El pinar en Gran Canaria es como un acordeón. Fue frondoso en tiempos, luego las montañas centrales quedaron casi peladas, y fue en la segunda mitad del siglo XX cuando las repoblaciones forestales reverdecieron el paisaje insular. No en todo, ni siquiera en todo lo ecológico, cualquier tiempo pasado fue mejor. Pero lo que en los años cuarenta y cincuenta criticaban los campesinos, durante la desaforada campaña del Cabildo del legendario presidente Matías Vega Guerra para plantar pinos y más pinos, se está viendo que no era un capricho, porque la sabiduría popular almacena experiencias.

 

Se plantaron millones de pinos, pero es obvio que solo se pensaba (seguramente de buena fe) en teñir de verde la isla, sin criterios biológicos y ni estrategias de cómo la propia naturaleza ha distribuido siempre los bosques. Se hizo un solo bosque, sin espacios que aislaran zonas, y por eso pagamos la factura con incendios que pueden arrasar toda la isla porque el combustible no cesa. La escasa distancia entre plantas hace que los matorrales se conviertan en verdaderas selvas en las que hay que entrar con machete. Y la laurisilva se reduce a unas cuantas reservas, cuando sabemos que estos árboles son los que generan agua atmosférica. Recuerdo perfectamente cómo, en mi niñez, buena parte de la cumbre arbolada era un erial. Se hizo lo que se hizo, pero hoy sabemos que se hizo mal. Ese avance boscoso es irrenunciable, de manera que hay que buscar el modo de combinar las tecnologías forestales más modernas con los conocimientos tradicionales, porque estoy convencido de que la verdad total no está en ninguno de los dos extremos, sino en la conjunción de ambos.

 

Luego está el arbolado de las zonas urbanas.

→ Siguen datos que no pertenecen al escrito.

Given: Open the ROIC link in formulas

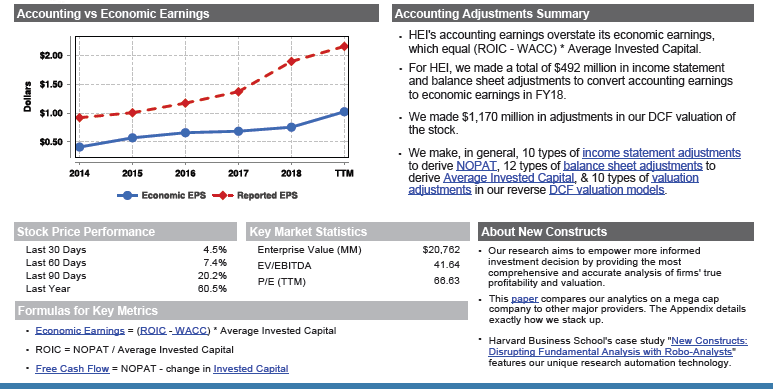Looking at the screenshot, I should point(153,331).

Los ayuntamientos se empecinan en talar todo lo que sea verde, y por eso les llamo la atención sobre la ciudad colombiana de Medellín, con dos millones y medio de habitantes y metida en el fondo de un valle que es una hoya, con lo que el calor es asfixiante y la contaminación un peligro para la salud. Pues esta ciudad decidió en 2016 (ocho años, no hace tanto) crear corredores verdes de arboledas por toda la ciudad. Pues solo en esos ocho años la temperatura media ha bajado tres grados y la contaminación ya es respirable. Y se ha hecho desde la ciencia, plantando los árboles apropiados. Por ejemplo, han comprobado que el árbol del mango tiene una casi mágica capacidad de absorción de impurezas tóxicas de aire, y hay verdaderos bosques de este árbol. Es científicamente posible, y ya Bogotá y Barranquilla, otras dos ciudades colombianas, siguen el ejemplo de Medellín; por supuesto teniendo en cuenta altitud, clima y otros parámetros.

 

Y aquí seguimos tirando por la borda la sabiduría de Sventenius o, más tarde, Kunkel (menos mal que estaba él, porque en los años 70 logró parar la urbanización de Tamadaba, con teleférico incluido, lo que le costó el puesto),  y el valiosísimo patrimonio científico del Jardín Botánico Viera y Clavijo. Todo se arregla con una sierra mecánica. Sigo interesado por saber si para presentarse a concejal es necesario acreditar el certificado de un curso de tala. Parecen empeñados en fabricar desiertos.